この場合、三度目の放れ線に被せ線が次に出現か、又は寄せ線が出ずれば大天井なり。而して三空に複線と単線あり。

【4】三兵

三兵とは上進開始の表徴にて、永く保ち合いたる市況が小短線にて陽線三本を連続して幾分づつ上位に進み表示するものにて 大上げの前兆としるべし。

赤三兵
赤三兵
赤三兵先詰り
赤三兵先詰り
赤三兵思案星
赤三兵思案星
三羽鳥
三羽鳥
坊主三羽
坊主三羽
同事三羽
同事三羽
高よりはしないが着実にジリ高となる陽線の三本連続を赤三兵といい、逆の陰線連続を黒三兵、又は三羽鳥という。
※三羽鳥は最初の陰線が安寄りとなることが条件。高寄りは「押え込み線」陽線、陰線の3連続は相場の波動的な位置を良く見て判断すること。

【5】三法

上げ三法
上げ三法
下げ三法
下げ三法
上げ三法 手前の三連続陰線を抜く大きな陽線の出現は利食いの売り一巡とみて、翌日高寄りしたら買いとなる。 下げ三法 手前の三連続陽線を下抜く陰線が出現したらショートカバーの一巡とみて売り増しの急所とする。
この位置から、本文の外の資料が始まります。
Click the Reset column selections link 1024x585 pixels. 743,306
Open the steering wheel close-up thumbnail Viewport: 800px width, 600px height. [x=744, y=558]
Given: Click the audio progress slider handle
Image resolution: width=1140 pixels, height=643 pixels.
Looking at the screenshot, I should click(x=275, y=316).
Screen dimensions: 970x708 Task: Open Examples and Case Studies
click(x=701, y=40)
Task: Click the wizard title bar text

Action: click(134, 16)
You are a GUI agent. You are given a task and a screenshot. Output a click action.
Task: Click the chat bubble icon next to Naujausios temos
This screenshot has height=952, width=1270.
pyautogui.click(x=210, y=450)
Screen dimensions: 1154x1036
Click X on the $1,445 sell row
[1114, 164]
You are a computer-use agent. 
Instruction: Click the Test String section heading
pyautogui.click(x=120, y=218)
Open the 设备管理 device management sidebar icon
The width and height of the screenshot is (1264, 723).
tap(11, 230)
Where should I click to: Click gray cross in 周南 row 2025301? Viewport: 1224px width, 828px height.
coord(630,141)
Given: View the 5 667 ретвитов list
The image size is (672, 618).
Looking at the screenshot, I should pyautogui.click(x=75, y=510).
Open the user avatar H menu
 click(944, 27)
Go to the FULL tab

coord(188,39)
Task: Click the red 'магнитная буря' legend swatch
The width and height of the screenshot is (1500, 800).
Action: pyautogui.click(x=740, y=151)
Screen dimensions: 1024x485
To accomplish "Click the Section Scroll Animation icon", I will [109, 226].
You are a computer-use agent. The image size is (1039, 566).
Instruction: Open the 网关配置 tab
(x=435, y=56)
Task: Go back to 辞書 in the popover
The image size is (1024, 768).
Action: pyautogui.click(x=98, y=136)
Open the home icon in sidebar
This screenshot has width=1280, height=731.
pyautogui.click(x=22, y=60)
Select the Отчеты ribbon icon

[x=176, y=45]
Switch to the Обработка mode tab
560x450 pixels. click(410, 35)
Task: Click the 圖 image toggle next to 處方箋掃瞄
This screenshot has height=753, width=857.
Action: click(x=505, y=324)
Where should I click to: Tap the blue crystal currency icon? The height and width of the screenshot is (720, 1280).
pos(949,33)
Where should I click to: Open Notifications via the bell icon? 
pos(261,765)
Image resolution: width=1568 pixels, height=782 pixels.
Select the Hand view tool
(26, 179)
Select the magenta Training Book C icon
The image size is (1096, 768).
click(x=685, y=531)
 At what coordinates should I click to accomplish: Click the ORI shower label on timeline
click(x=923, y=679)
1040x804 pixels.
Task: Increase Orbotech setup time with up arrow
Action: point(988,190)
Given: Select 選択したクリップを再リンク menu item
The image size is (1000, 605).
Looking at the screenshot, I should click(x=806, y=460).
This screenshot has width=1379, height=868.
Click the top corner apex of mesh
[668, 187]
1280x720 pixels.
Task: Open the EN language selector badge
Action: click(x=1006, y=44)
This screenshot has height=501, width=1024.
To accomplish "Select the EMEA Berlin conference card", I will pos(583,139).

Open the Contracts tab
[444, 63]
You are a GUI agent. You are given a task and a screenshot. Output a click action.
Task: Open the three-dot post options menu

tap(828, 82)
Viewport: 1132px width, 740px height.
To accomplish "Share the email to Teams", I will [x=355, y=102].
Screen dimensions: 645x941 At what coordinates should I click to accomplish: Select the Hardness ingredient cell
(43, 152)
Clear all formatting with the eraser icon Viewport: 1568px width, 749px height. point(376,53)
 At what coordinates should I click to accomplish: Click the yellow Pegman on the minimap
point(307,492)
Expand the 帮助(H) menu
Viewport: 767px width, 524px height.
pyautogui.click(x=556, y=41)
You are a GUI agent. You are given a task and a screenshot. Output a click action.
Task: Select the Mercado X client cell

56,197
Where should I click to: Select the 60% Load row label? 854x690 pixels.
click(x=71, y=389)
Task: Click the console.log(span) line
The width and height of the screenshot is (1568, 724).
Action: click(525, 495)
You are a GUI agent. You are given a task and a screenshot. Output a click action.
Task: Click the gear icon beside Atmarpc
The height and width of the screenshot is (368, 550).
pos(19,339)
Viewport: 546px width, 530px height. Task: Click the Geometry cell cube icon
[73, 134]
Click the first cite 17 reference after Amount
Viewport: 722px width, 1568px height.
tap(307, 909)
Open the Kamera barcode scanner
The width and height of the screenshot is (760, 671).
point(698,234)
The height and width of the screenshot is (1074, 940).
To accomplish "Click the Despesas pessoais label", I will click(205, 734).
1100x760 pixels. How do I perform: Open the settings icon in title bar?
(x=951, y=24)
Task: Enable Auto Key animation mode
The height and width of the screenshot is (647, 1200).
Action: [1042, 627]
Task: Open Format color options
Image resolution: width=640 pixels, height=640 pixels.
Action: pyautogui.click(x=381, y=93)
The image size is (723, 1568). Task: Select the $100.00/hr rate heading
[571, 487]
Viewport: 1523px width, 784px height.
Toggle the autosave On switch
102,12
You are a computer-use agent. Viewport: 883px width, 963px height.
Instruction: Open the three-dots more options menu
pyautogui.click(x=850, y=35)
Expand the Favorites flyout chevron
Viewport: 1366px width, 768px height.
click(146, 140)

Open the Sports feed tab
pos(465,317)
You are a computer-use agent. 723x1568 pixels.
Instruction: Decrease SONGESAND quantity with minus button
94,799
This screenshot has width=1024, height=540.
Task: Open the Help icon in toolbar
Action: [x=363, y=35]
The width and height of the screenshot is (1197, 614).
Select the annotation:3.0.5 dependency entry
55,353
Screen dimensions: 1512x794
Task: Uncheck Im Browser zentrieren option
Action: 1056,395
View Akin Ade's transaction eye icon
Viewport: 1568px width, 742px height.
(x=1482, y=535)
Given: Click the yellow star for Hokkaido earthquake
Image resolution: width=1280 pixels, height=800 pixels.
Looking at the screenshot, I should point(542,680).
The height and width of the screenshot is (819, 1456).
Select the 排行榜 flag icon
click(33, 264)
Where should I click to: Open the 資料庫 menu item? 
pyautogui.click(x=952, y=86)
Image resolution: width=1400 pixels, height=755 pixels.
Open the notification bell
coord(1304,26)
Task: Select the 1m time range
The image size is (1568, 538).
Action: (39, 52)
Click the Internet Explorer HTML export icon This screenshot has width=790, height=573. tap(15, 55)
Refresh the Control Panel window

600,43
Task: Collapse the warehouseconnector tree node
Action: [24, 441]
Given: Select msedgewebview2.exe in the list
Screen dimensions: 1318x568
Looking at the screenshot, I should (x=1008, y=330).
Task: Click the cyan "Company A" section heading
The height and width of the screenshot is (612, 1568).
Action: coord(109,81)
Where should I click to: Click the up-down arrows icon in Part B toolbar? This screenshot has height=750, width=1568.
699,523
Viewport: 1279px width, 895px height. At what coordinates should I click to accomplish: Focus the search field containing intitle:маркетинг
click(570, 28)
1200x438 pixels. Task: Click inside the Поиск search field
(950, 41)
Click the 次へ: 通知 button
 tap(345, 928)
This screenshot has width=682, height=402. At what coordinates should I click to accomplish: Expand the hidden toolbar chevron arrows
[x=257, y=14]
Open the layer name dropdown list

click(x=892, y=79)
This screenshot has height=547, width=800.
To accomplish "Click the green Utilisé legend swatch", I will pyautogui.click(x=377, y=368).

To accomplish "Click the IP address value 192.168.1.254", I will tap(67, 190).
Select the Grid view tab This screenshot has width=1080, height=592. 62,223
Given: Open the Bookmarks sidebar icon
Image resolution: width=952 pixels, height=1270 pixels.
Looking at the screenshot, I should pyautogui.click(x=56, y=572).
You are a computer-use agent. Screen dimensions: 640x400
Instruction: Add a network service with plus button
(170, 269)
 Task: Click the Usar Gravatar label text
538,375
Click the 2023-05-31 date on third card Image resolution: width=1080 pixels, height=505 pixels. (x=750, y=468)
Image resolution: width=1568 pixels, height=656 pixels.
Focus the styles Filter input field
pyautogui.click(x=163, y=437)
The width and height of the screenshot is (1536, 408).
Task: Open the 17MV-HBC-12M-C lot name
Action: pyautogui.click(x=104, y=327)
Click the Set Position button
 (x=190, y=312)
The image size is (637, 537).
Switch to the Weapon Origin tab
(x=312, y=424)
三法は手前の大きな陽線(又は陰線)に、続く3線が含まれることが条件。

三手打ち

  • 三手打ち
  • 三手打ちとは、下落途中で前三本を一挙に包んで戻した陽線のことをいい、逆向かいで売り増しかける急所となるとされる。 ただし、大底圏で持ち合っている相場の場合はこの長大陽線を似て買い転となることが多く、買い線となる。

捨て子線

  • 捨て子線天井
  • 相場の天井圏で上放れ同事線(寄引同値)が出て、その次の線が下に窓を開けた陰線(又は陽線でも良い)となった時、 上放れ同事線を捨て子線といい、暴落の兆しとなる。大底圏でこの逆のパターンとなた場合は、底打ち反転のサインとなる。
    捨て子した親は去りがたいが、意を決してその場を去る、というもの。又、「捨て子は見に来る」とも言い、 このギャップを埋めにくる。
  • 捨て子線中間
  • 相場の中間に出る同事線は捨て子線とはせず、さらに下落の徴候となる。 寄引同事線が出た場合、次に高寄りするか、安寄りするかを見極める必要がある。

寄り切り線

  • 寄り切り線
  • 寄付値を最高として下げた陰の寄付坊主(下カゲ長大陰線)が相場の天井圏で出た場合は売りの決定線となる。 ただし、予期せぬ大相場に化ける場合はこの陰線の高値を抜いてくることがあるので、この高値をストップロスの途転買いとする。 安値圏でこの逆のパターンの陽の寄り付坊主が出た場合は底打ちの買い。 包み線となることは必ずしも必要条件ではない。